I havent tortured people with a contest for many moons.
 Its time to rack your brains and wreck your eyes.

 October's contest is a word search puzzle of bottle collecting terms.
 It can be downloaded in PDF format here...

 http://antiquemedicines.com/blog/BottleGameOct2011.pdf

 The rules are simple and you must follow them to win.
 - find words and phrases having to do with bottle making and collecting within the puzzle.
 - there are 40 total hidden in the puzzle
 - list your found words in an email and send it to me at mknapp@antiquemedicines.com
 - include your forum name and real name 
 - only send ONE entry per forum user
 - serendipitous words not part of the intended 40 will not count (so dont be afraid to list more than 40!)

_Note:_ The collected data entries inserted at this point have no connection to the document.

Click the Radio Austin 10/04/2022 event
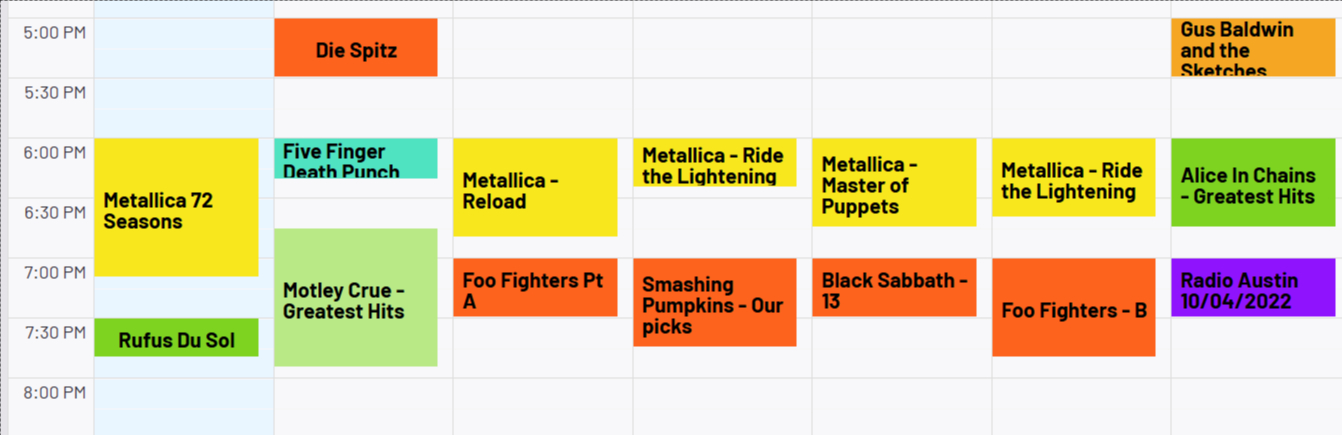 tap(1253, 288)
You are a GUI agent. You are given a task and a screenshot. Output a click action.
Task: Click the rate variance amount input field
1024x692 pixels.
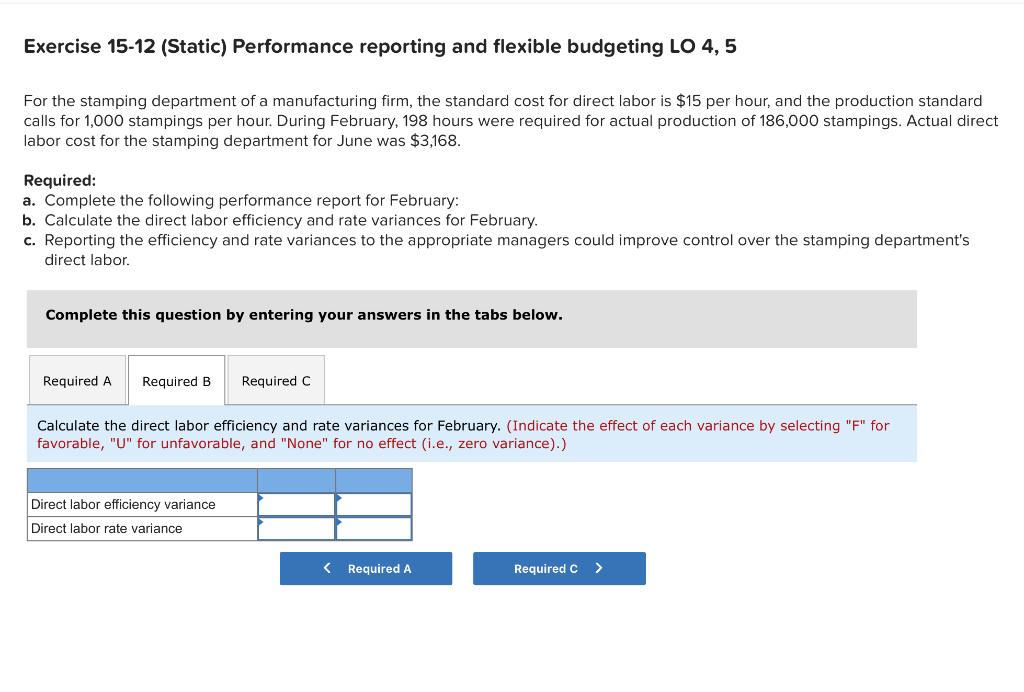(x=296, y=527)
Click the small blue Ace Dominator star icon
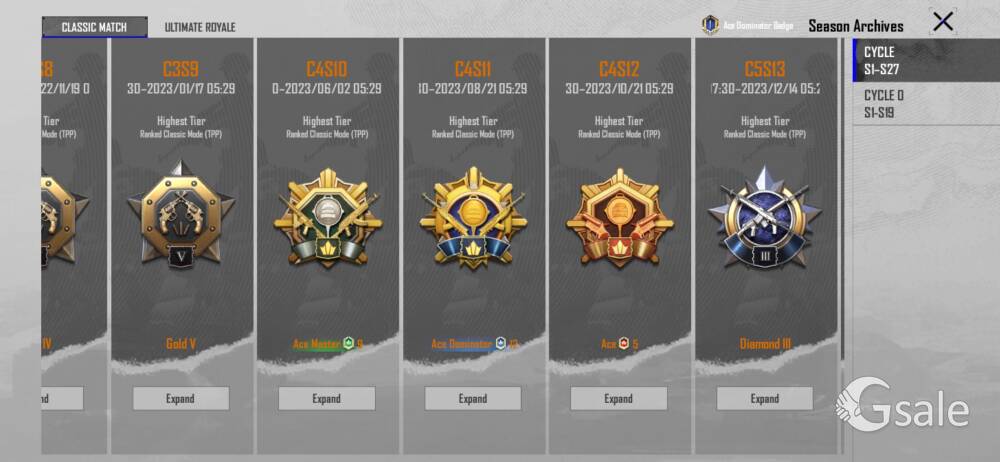This screenshot has width=1000, height=462. tap(501, 343)
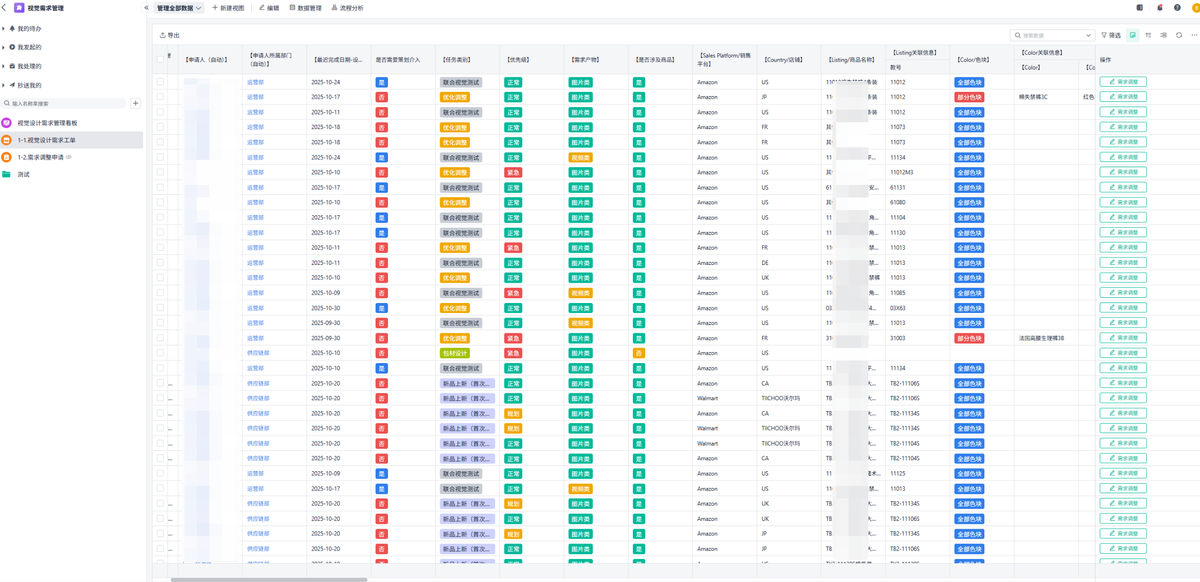The image size is (1200, 582).
Task: Click the back arrow next to 视觉需求管理
Action: 5,8
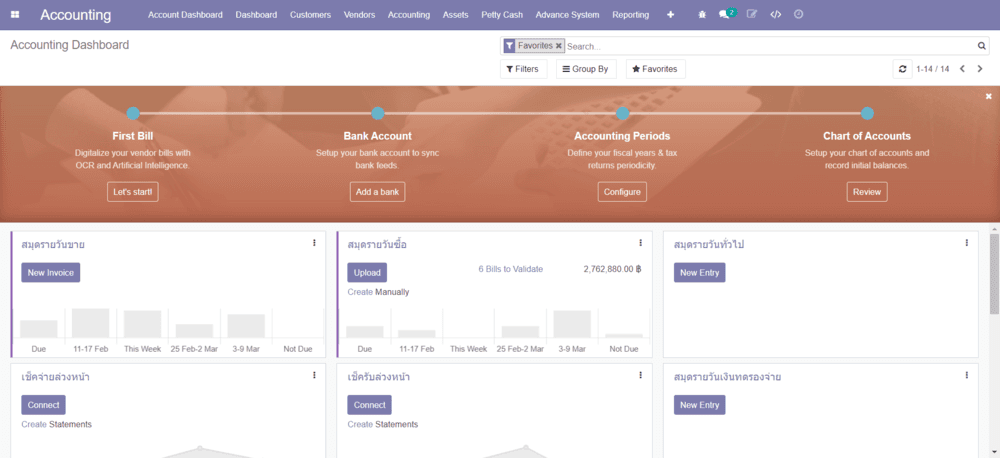Open the apps grid home menu icon
The height and width of the screenshot is (458, 1000).
tap(15, 15)
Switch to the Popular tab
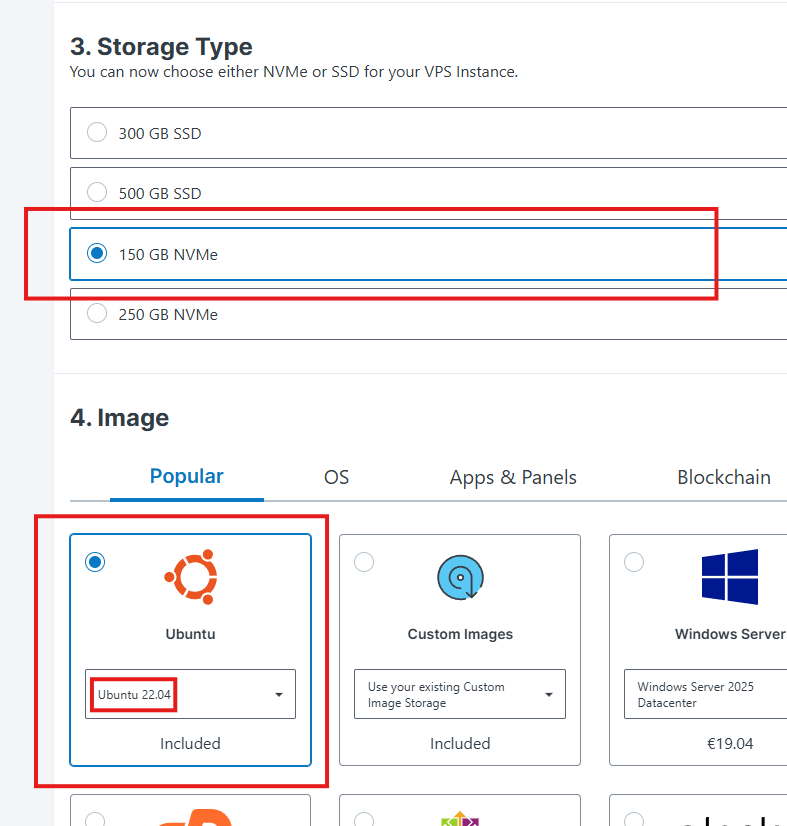787x826 pixels. coord(187,477)
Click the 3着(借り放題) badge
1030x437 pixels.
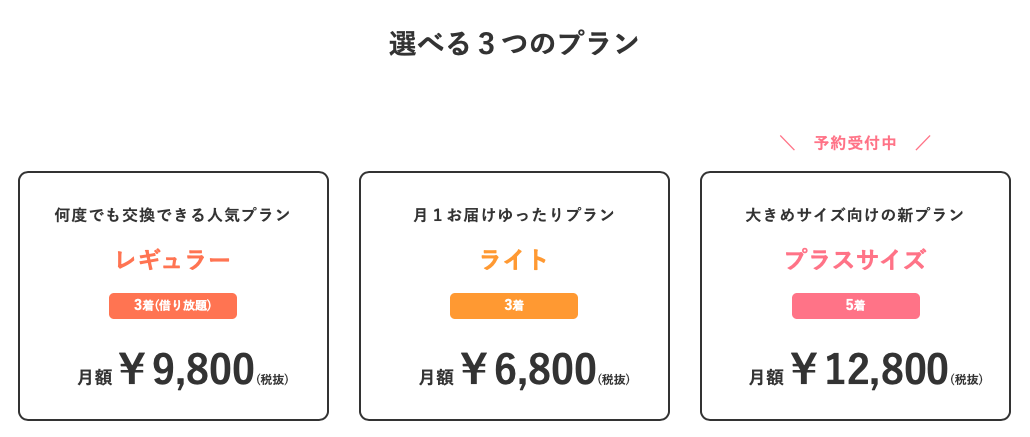[173, 306]
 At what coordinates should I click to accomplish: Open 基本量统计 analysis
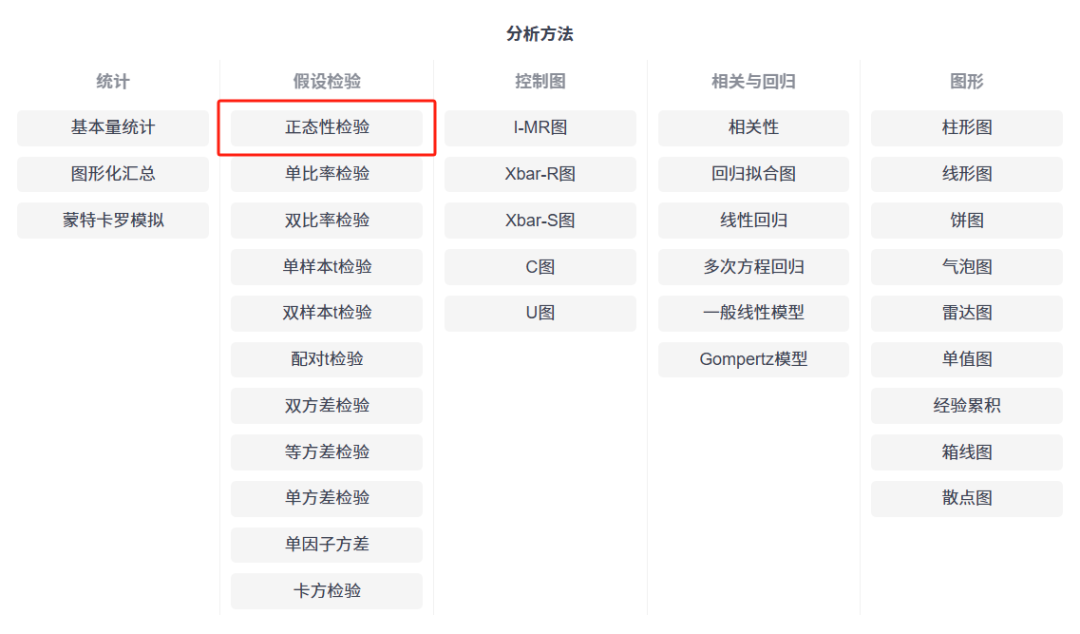[x=113, y=128]
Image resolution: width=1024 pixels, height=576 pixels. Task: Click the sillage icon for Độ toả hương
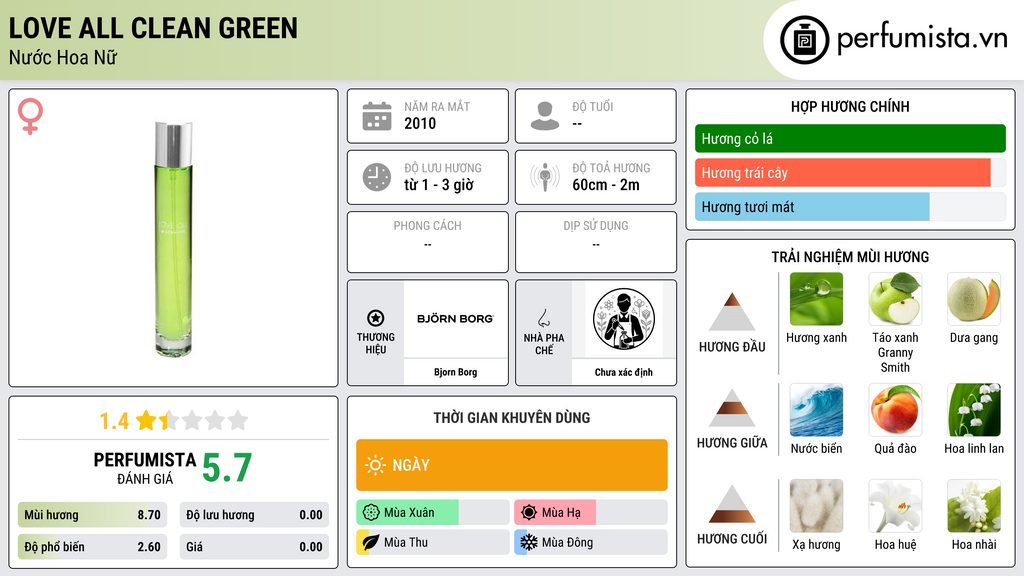545,177
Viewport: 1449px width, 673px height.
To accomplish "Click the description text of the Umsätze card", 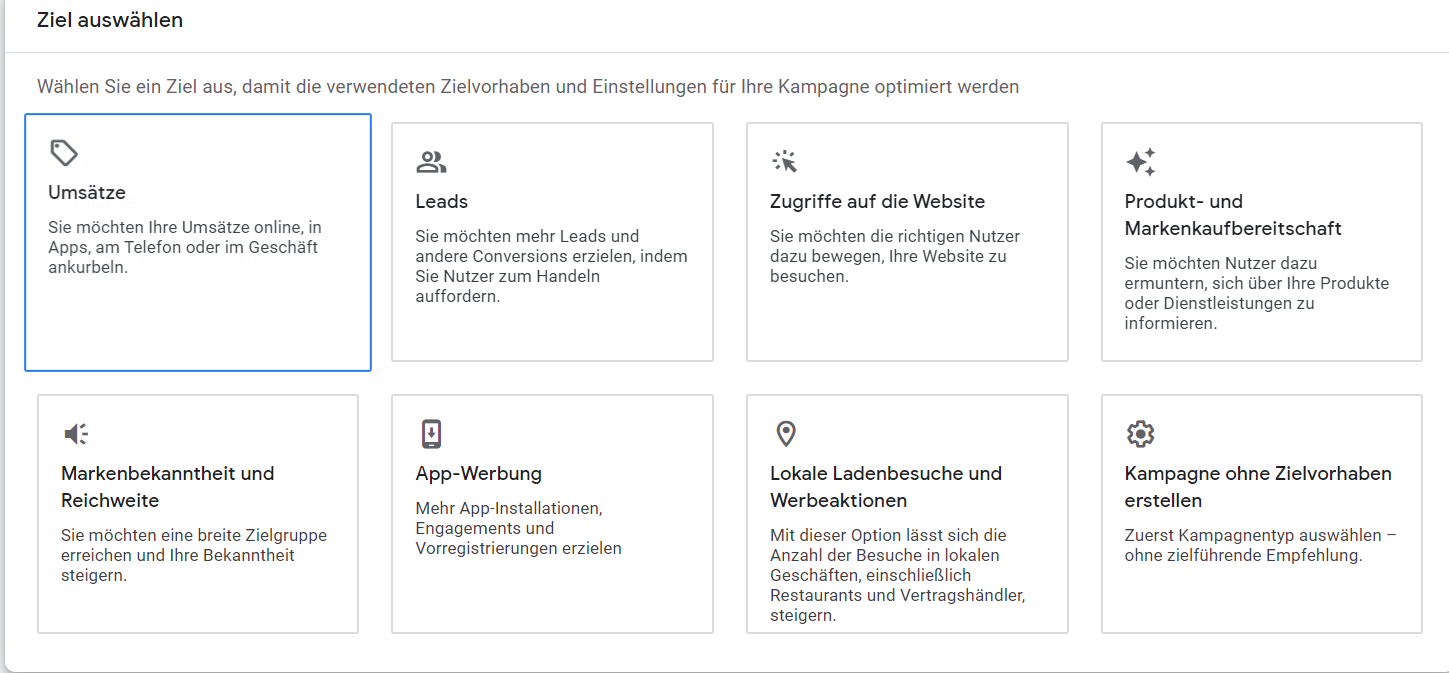I will point(185,247).
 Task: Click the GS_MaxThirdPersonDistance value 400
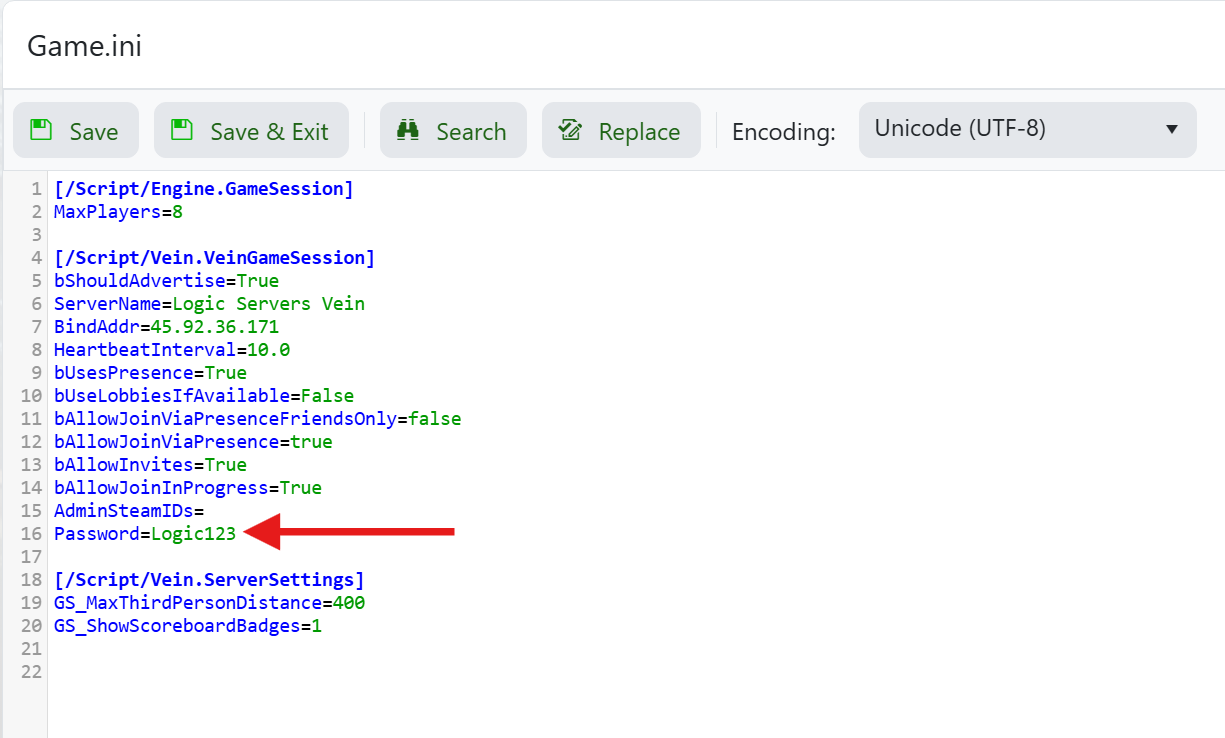(349, 603)
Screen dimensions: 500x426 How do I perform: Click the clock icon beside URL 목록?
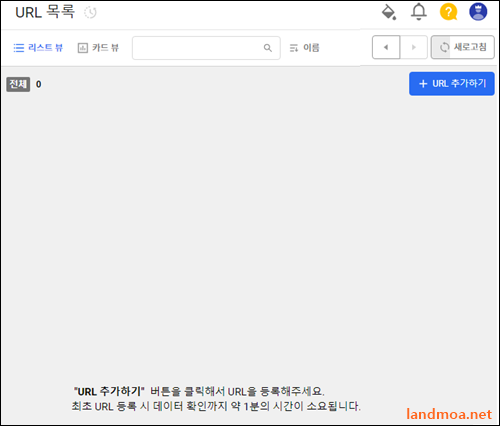tap(90, 13)
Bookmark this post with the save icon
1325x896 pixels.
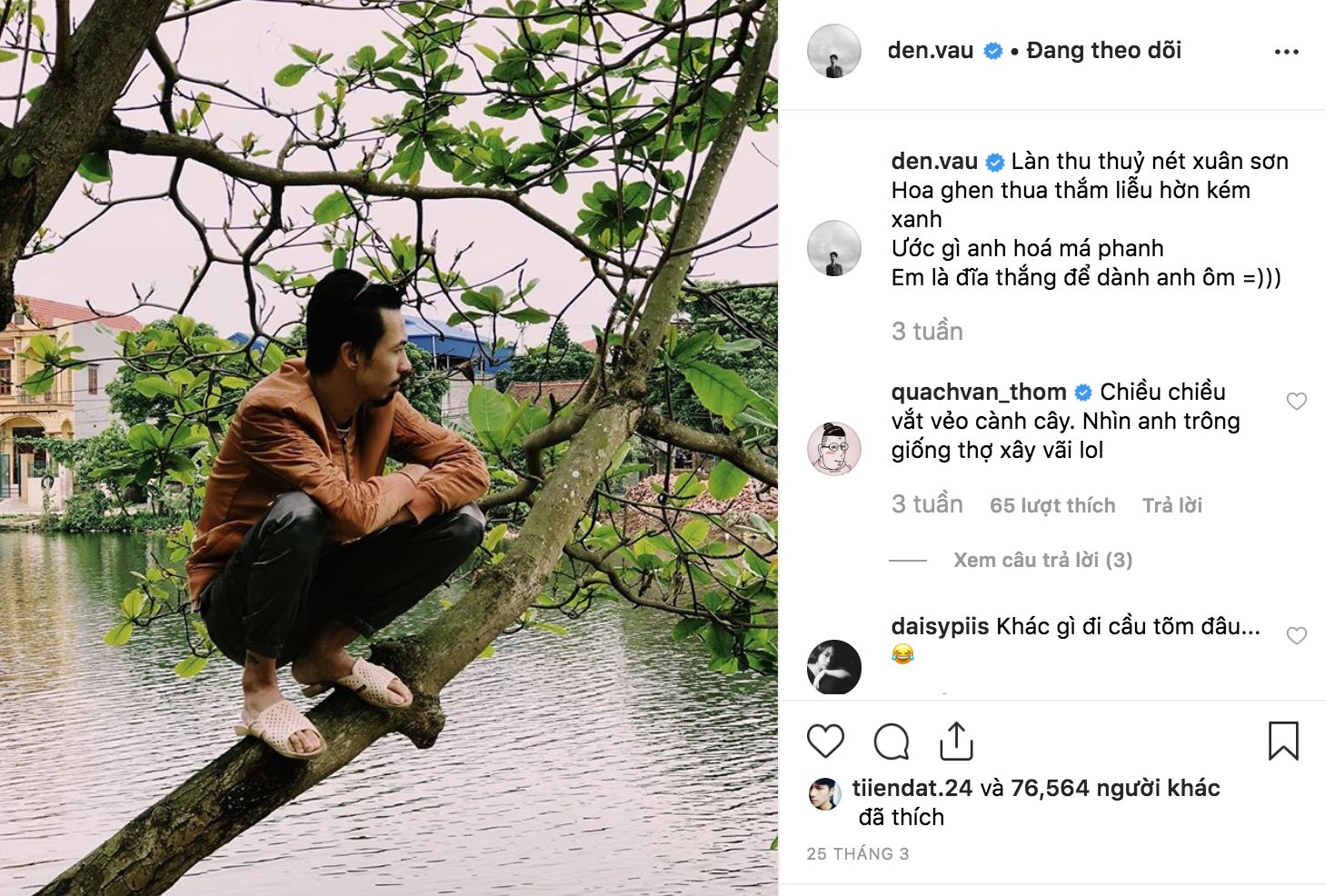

 The contest starts NOW.  The contest ends Tues Oct 1 , 8:00 PM EST.
 The winner will be EITHER the first person to find all 40 items OR 
 if no one finds them all, the person who first finds the most items.

 Good luck and may Odin have mercy on your souls[]

 ...someone says, 'what do we win?' ...


----------



## blobbottlebob (Oct 25, 2011)

Very Generous of you. I have never tried one of your puzzles, but I'm thinking of giving this a shot. 
 BTW. You said ending time is 10/1  - - - - I think you (obviously) intended 11/1.


----------



## Wheelah23 (Oct 25, 2011)

I think I will go ahead and do this later. I doubt I'll get all 40, but I saw a few just glancing over it... These kinds of things are fun, you wouldn't mind if I printed it out and gave it out at the bottle club, right?


----------



## AntiqueMeds (Oct 25, 2011)

> I think you (obviously) intended 11/1


 
 Thanks that would be correct NOV 1.

 The prize will be a nice emerald green Hathorn Springs Saratoga mineral water.  In great shape.


----------



## AntiqueMeds (Oct 25, 2011)

another shot of the prize.


----------



## JOETHECROW (Oct 25, 2011)

Thanks Gunth,...been looking forward to another one of these...I'm sure it took some time and effort. Much appreciated!


----------



## AntiqueMeds (Oct 25, 2011)

> you wouldn't mind if I printed it out and gave it out at the bottle club, right?


 
 No problem but do it after the contest ends.  Not fair to others if you use solve using 'parallel processing' aka bottle club.


----------



## AntiqueMeds (Oct 25, 2011)

A word to the wise... since there are words and phrases in the puzzle, if you find PONTIL make sure its not really SOLIDRODPONTIL.
 Phrases must be complete to count.  Its unlikely anyone will get all 40 (miracles sometimes happen) so dont give up if you only find 27 []


----------



## Wheelah23 (Oct 25, 2011)

> ORIGINAL:  AntiqueMeds
> 
> 
> 
> ...


 
 Of course, I just mean to amuse them! You don't have to worry, the next meeting isn't until Nov. 11th anyway. I just think my bottle peeps, most of whom don't even have computers, would get a kick out of it... []


----------



## RICKJJ59W (Oct 25, 2011)

What if  everyone gets all forty ?  a case of mineral waters?   []


----------



## AntiqueMeds (Oct 25, 2011)

> What if  everyone gets all forty ?


 
 First email I get with all 40 right wins it...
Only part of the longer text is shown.